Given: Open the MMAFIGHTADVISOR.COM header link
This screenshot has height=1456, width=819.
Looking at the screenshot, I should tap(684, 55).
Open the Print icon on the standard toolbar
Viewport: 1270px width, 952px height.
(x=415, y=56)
########################################
AIM OF THE TASK
Exactly and without omission, set down every entry.

OUTPUT FOR THIS TASK
Given: Open the MMAFIGHTADVISOR.COM header link
This screenshot has height=1456, width=819.
Looking at the screenshot, I should tap(684, 55).
Open the Print icon on the standard toolbar
Viewport: 1270px width, 952px height.
(x=415, y=56)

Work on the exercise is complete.